A MEMBER of the Real IRA yesterday hinted at an upsurge in the republican paramilitary group’s campaign of violence.
Dressed in a paramilitary uniform and wearing a scarf and black beret as well as sunglasses to conceal his identity, the Real IRA man emerged from a crowd of several hundred people during a 32-County Sovereignty Movement Easter Monday rally in Derry’s city cemetery.
He was loudly applauded when he said: “Our actions this year will be louder than a thousand words, beir bua.”

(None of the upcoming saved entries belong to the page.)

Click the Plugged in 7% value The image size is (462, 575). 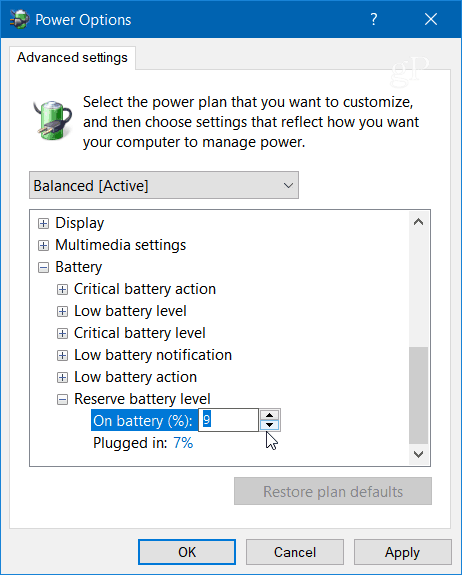click(183, 443)
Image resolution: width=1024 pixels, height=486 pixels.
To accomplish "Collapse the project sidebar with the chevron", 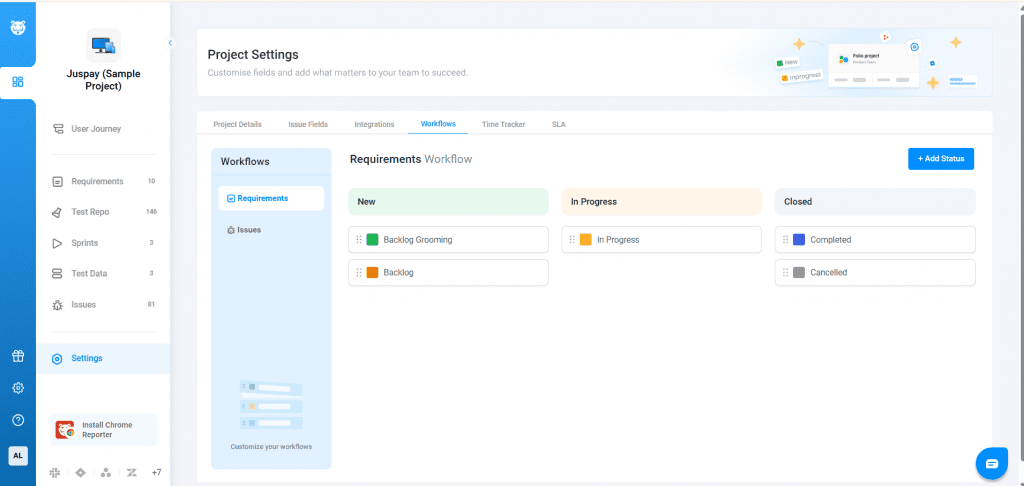I will 170,43.
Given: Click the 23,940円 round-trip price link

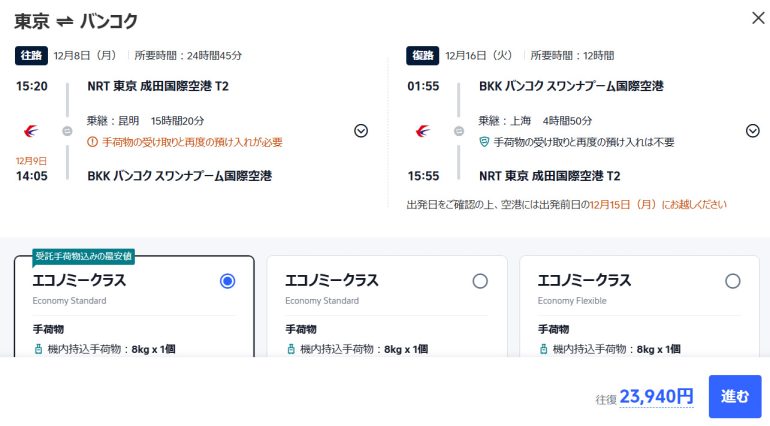Looking at the screenshot, I should click(656, 397).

Earlier, nine men, all of them also wearing paramilitary uniforms, scarves, black berets and sun glasses, marched the several hundred yards from the upper gates of the city cemetery in Derry’s Creggan Estate to the republican memorial plinth.

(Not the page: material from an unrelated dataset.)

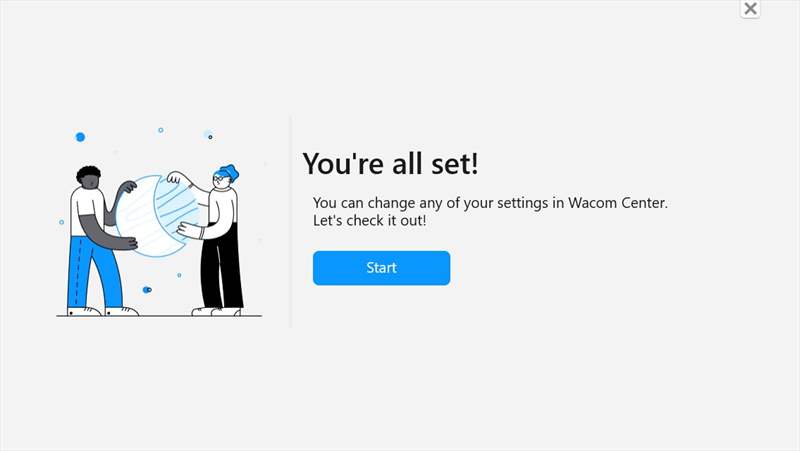Click the striped globe in the illustration
This screenshot has width=800, height=451.
tap(156, 216)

There the Easter Proclamation was read out before wreathes were laid.
The main speaker at the rally, Marian Price, criticised Sinn Féin’s involvement in the Northern Ireland Executive and Assembly by saying that “lions cannot be led by donkeys no more than republicans can be led by quislings”.
Ms Price said revisionists were working hard to ensure that partition and the proclamation could in some way be harmonised.

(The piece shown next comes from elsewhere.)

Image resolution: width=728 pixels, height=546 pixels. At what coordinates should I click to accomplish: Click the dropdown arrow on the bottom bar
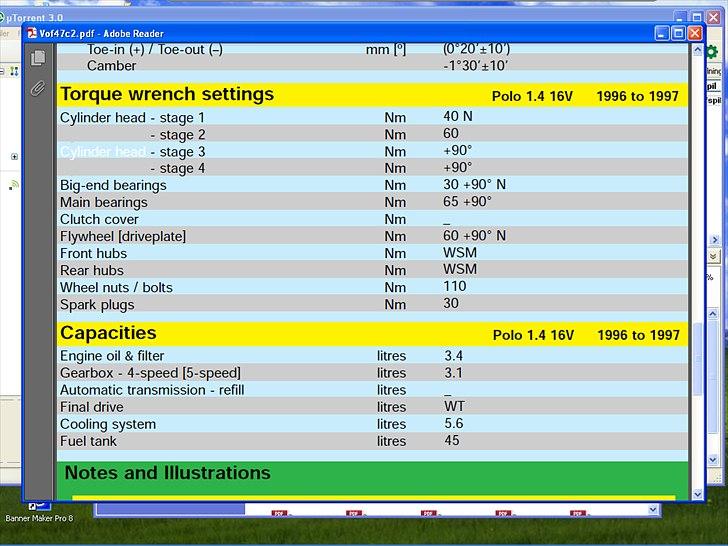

“We know they can’t but that is not enough. We too must prepare and because our resources are not as great as theirs, we must prepare in Fenian fashion. Our intellectual objections to this deliberate misinterpretation of our history must be matched with action on the ground that leaves our people in no doubt that 1916 is unfinished business,” she added.
“We are not anti-peace, we are not anti-politics but we are against any process which seeks to violate our sovereignty as a quick-fix to the conflict in our country.
“We will talk to the British about one issue only, Irish national sovereignty and Britain’s violation of it. We will seek the UN’s intervention as guarantor for the integrity of such talks so that Perfidious Albion can be left outside of the room. Our door remains open, our resolve remains fixed,” Ms Price continued.